コーナー上に仁王立ちしたかと思いきや、柴田は猪木流ダイビングニードロップ。これはローラーがかわすが、柴田も自爆にならず着地。柴田の身のこなし!

総合格闘技とも違うグラウンド攻防。ローラーが攻勢で進め、ロストポイントを柴田が一方的に重ねてしまう。頭部へのエルボーにいこうとしたローラーが「(頭部打撃禁止ルールにつき)そうかダメか」とばかりに柴田の肩に見舞う場面も。

柴田はルールクソくらえとばかりに、反則となる猪木彷彿のナックルパート。串刺しドロップキックは“プロレス流”とは違い、対角線滑走距離短め。イエローカード。

攻防の中で・・・柴田はPK流の胸板キック。

格闘技大会、UWFルール試合で決まるか、アントニオ猪木必殺の卍固め、、、

崩れてしまうが、、、

、、、グラウンド卍固めに移行。耐えたローラーがついにタップ。

猪木流の雄叫び「ダー!」。本来の「1、2、3」をつけないものにこだわりか。

それでいて決着は「1、2、3、ダー」代わりの12分30秒。
https://twitter.com/K_Shibata2022/status/1608094347702194179

昭和プロレスと格闘技の間にある現代のストロングスタイルとでもいうべきものを、2人は描き切った。

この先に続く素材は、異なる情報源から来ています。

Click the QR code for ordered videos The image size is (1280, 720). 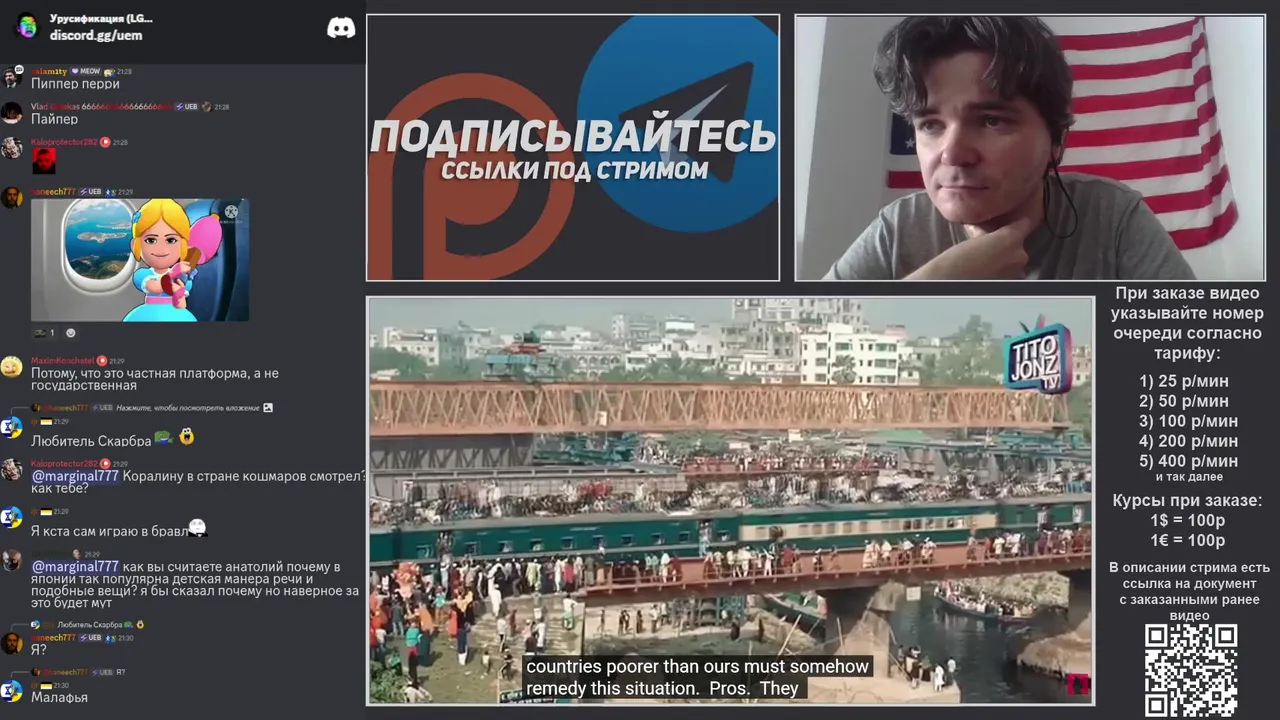[1191, 670]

相手がトム・ローラーで本当によかった。

猪木の実弟である猪木啓介さんがセレモニーに登場。

盟友・棚橋弘至が解説席で見届けた。谷川貞治プロデューサーも満足そうだ。

マイクを取った柴田。「ありがとー!! 今日はアントニオ猪木に呼ばれて、ここに来ました。俺、6年前、約6年前、この両国でほぼほぼ死にかけて。でも、こうやって同じ両国のメインに、戻ってくることができました。元気があれば何でもできる、そのとおりだと思います。今日はありがとうございました。そして、会長、おつかれさまでございましたー!! あとは小川(直也)総監督が締めると思いますので、よろしくお願いします。以上!!」

5年9か月前の試合とは異なり“自身の足で力強く最後まで進む”花道。

 一寸先はハプニング。猪木プロレスを表すワーディングだが、柴田にもそういう思考は自然と備わっている。約1年前の1月4日(成田蓮戦)では試合前にキャッチレスリングルール予定を反故にし、プロレスルールへと変更。この日は頭部打撃なしUWFルールをほぼほぼ遵守しながら独自の現代プロレスを全開させる。

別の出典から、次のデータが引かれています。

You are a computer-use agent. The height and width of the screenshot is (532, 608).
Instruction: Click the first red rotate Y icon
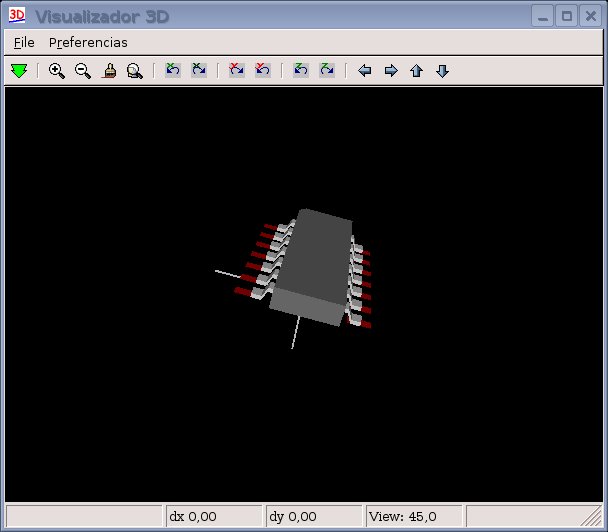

 どんな物語と闘いをチョイスするかは、そのときそのときの柴田の思考だ。猪木もそうやってきたし、猪木ファンも共鳴から暴動まで幅広い反応によって本気で向き合ってきた。個人的にはイッテンヨンには疑問符が付いたが、今回はまさに柴田にしかできない闘い、柴田ワールドに酔いしれさせてもらった。

 ギリギリだった。5ロストポイントで負けになるところを4ロストにリーチし、イエローカードまで食らう。されど苦しみの中から立ち上がれ。闘魂をコブシに宿らせ、柴田が卍固め。これこそが我々が見たかった「弔い」だ。

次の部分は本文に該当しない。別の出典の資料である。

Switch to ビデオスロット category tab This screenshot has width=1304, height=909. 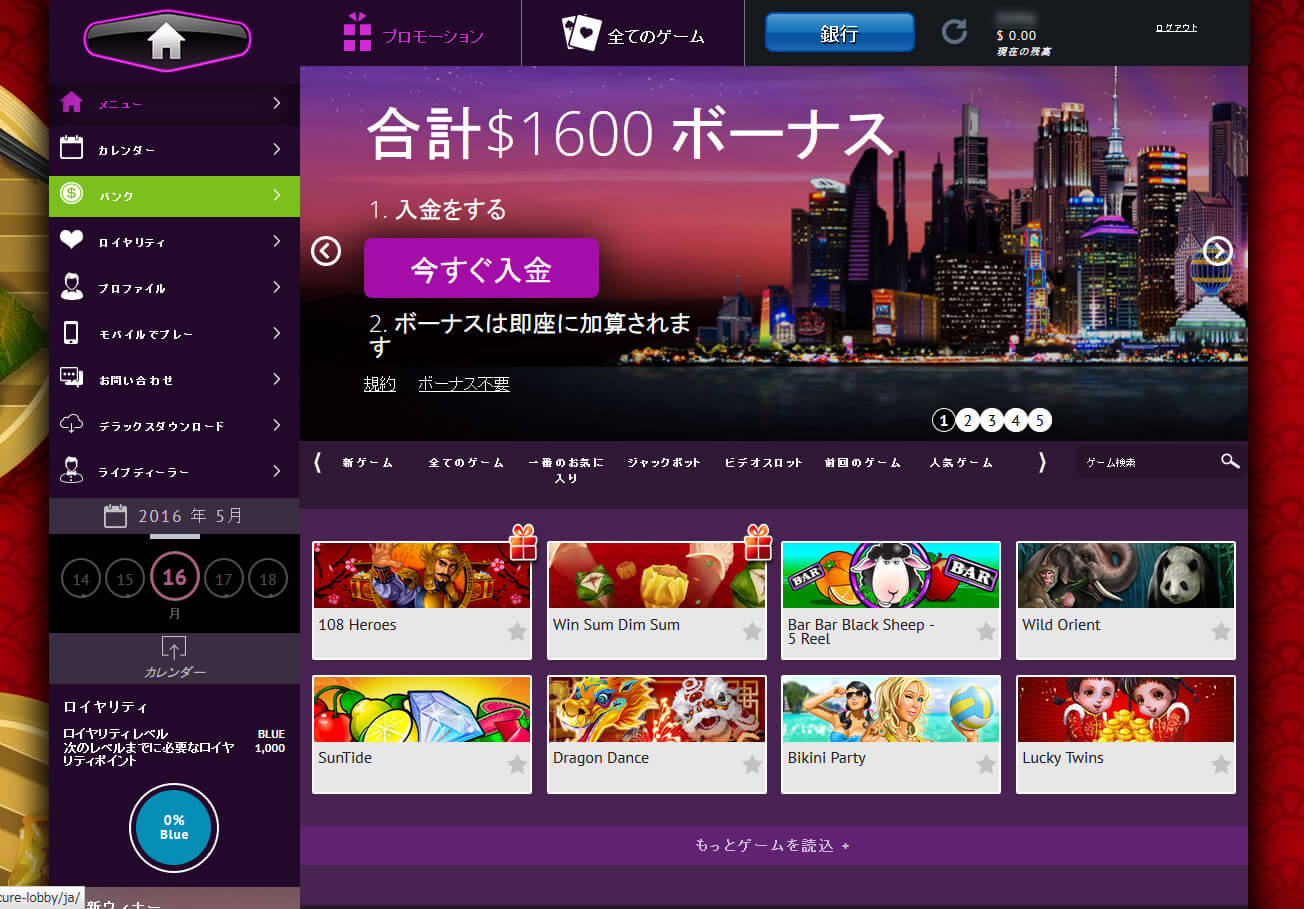pos(763,463)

 実際に繰り広げられた闘いは写真まじえたレポートの通り。昭和プロレスの単純明快さとも、総合格闘技のリアルファイト領域とも異なる。いくらでも言いようはあるだろうが、こういうルールで技術ある選手同士が闘えばこうなる、という納得づくめのものを見ることができたカタルシス。

 加えて言うなら、制限があるところでのリアル。頭部攻撃も回避はしたいし、総合のリングも今は離れている。猪木ボンバイエ側と今回の試合ルールを決めていく際に、柴田から「自分できることは限られてきます。そのなかでやれることをどうぞ決めてください」とのアプローチがあったのだという。なんと客観的かつ冷静で、自信に満ちた申し出だろうか。この状況下での苦しみと葛藤から逃げず、目をそらさず、そのうえで勝つ。

 「できること」が集約した柴田の現時点の闘魂と、猪木永眠イヤー締めくくりがクロス。この一回性は至極そのもの、感動巨編すぎたと記したい。

柴田バックステージコメント

柴田は大会ロゴの前で両手を突き上げた。

 バックステージコメントを新日本プロレス公式から。

――試合を終えて率直な感想をお願いします。

柴田 今日、アントニオ猪木に呼ばれた人間だけが来てると思うので……。俺には来ないっていう理由がまったく見当たらなかったので、今日ここで試合ができたことは自分にとってとても大きな意味があります。そして、さっきも言ったんだけど、自分は同じ両国でケガをして、だけどこうしてまた再びリングのど真ん中に戻ってくることができるって、それを一つ証明できたと思います。

――対戦相手のトム・ローラー選手の印象は?

柴田 最高でしたね。トム・ローラーでホントに良かったです。トム・ローラーとこのタイミング、この日、もう二度と来ないですよ、この日というのは。会長が亡くなられた後の第1回目の『INOKI BOM-BA-YE』、追悼大会っていうのはもう二度とないので、そこに自分がリングに上がってトム・ローラーと試合ができた。これがいま自分にできる“闘魂”だと思います。

――アントニオ猪木さんへメッセージをお願いします。

柴田 本当にお疲れ様でございました。あとは柴田がやります(キッパリ)。みんな役割があると思ってて、自分にできることは自分がやる。ほかの人間がやれることはほかの人間がやっていけばいいと思います。プロレス界、格闘技界、カポエラ界?どこの世界でもアントニオ猪木ってそんな小さいモノじゃなくて、もっとデカいモノですよ。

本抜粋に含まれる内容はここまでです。